All subway lines are operating normally today, following the release of all 16 union members who were detained yesterday as a result of clashes with police forces. The union members, however, will continue to implement measures of force to give visibility to their demands to get their legal status reinstated and be able to negotiate higher wages. From 10 AM until noon, they will “release” the stations’ turnstiles, letting the passengers use the service for free.
The conflict between subway employees and the City of Buenos Aires government has been present in the public agenda for the last month, as workers have been implementing rotational strikes and measures like today’s. But it escalated yesterday as a result of the clashes, which led union workers to completely paralyze the service during the rest of the day.
The ability to sit down at the negotiation table is at the core of the conflict between the camps, as a Supreme Court ruling from March determined to remove the legal status of the subway unions, and the inclusion of its workers in the negotiations conducted by the Union de Tranviarios Automotor (UTA), which groups representatives from other transportation means such as long-haul and urban buses.
Among the detainees was Néstor Segovia, one of the most high-profile subway union members. After being released yesterday night, Segovia told press that the City government had staged a pantomime to place the blame of the conflict on the unions, and that he holds City Mayor Horacio Rodríguez Larreta “responsible for anything that might happen on the subway.” “We want to sit down and discuss wages in order to defend the workers’ purchasing power,” he added.

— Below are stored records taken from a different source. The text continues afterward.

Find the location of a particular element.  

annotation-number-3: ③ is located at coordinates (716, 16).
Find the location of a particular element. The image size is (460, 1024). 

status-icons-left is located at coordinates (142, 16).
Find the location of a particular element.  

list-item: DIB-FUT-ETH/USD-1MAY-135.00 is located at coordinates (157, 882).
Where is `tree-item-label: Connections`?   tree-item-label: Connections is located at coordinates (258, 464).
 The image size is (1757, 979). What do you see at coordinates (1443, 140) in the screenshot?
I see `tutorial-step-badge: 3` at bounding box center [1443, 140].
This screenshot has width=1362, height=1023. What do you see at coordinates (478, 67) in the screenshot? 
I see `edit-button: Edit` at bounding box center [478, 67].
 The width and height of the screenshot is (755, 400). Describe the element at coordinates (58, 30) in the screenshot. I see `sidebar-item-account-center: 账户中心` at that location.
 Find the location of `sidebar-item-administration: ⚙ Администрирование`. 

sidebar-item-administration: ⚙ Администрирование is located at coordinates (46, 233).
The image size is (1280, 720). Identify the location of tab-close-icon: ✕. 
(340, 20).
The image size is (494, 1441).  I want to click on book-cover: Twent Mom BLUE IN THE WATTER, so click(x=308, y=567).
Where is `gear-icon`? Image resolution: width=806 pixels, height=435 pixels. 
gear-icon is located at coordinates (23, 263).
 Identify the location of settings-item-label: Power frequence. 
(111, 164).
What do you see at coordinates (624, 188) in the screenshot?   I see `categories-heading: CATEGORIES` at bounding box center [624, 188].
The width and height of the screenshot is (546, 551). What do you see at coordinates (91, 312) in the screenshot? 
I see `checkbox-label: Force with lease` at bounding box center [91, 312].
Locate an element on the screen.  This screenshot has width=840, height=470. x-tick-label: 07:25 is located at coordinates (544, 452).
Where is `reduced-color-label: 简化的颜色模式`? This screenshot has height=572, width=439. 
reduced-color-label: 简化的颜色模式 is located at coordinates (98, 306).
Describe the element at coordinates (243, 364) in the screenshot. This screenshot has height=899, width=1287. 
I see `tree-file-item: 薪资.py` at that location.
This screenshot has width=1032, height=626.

However, Mayor Larreta defended the police’s actions and assured that his administration “will continue to act in this way.” Larreta argued that “the strike was not legal because the union is not legal,” and that “one thing is to strike, and a whole different one is interrupting the service.” “Not only did they not go to work, but they also jumped on the tracks to prevent those who did from doing so,” he added.
Metrovías, the company providing the service, announced it suspended 150 workers who partook in the protests. 114 of them are union members who, according to Argentine Labor Law, can’t be removed from their jobs unless a court decides to strip them from what could be called “union immunity.” However, in this case the workers don’t belong to a legal union – at the eyes of the judiciary, at least – and their unstable situation could lead them to lose their jobs, something that would surely ensue more conflicts.
We are definitely set to see a new episode of this conflict soon.